= DATA RECORDS =
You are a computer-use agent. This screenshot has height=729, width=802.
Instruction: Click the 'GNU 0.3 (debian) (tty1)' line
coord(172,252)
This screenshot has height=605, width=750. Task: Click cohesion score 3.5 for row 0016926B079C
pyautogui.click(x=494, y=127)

...

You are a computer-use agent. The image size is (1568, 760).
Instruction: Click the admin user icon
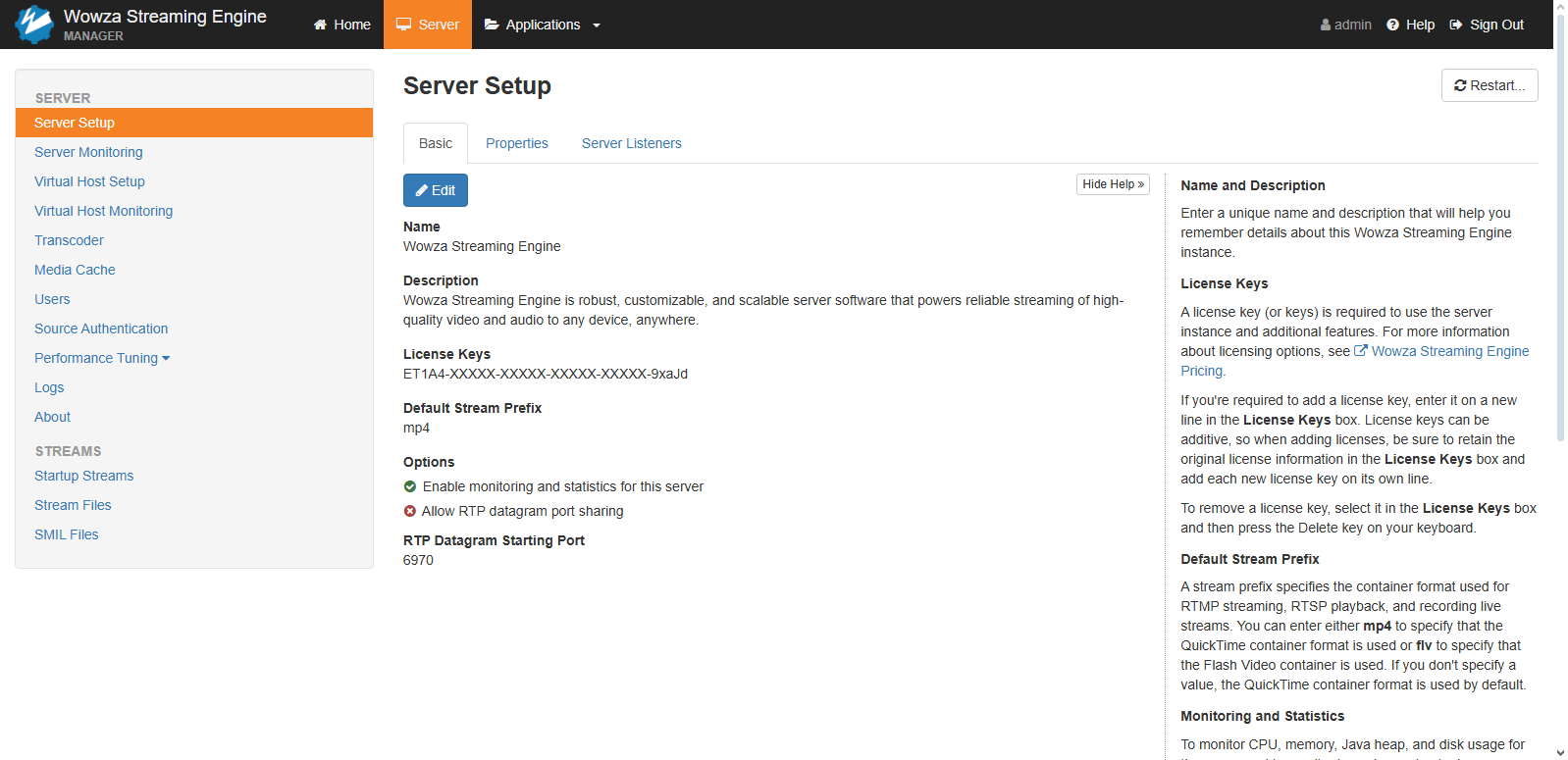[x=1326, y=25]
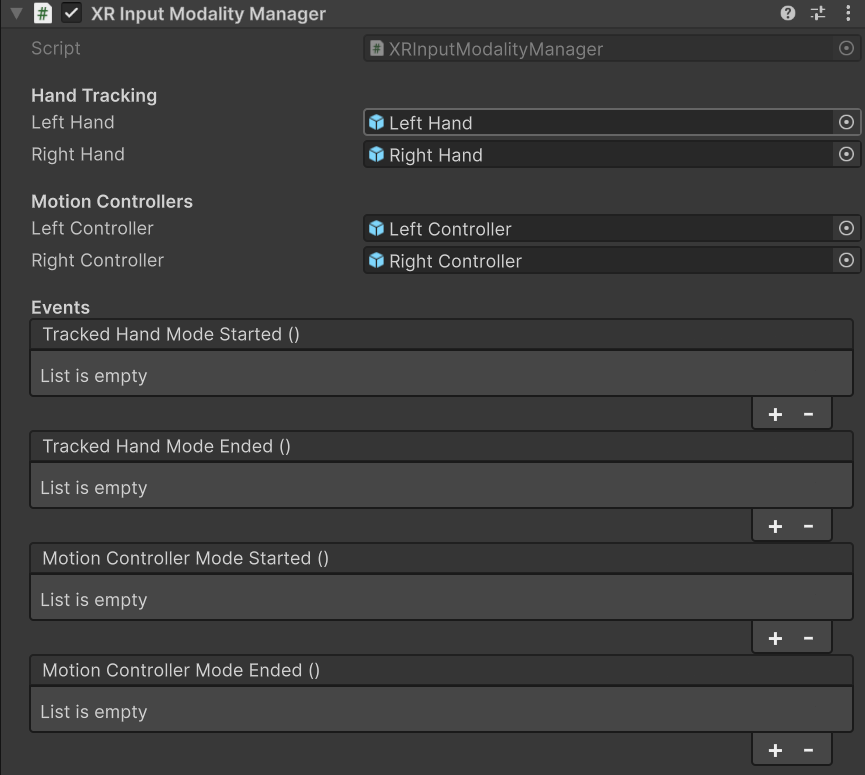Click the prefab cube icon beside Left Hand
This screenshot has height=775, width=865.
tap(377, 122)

= ASSIGNMENT =
Work out how many lines of the records contain the string "computer". Nothing but the number should be written.

= WRITTEN REPLY =
2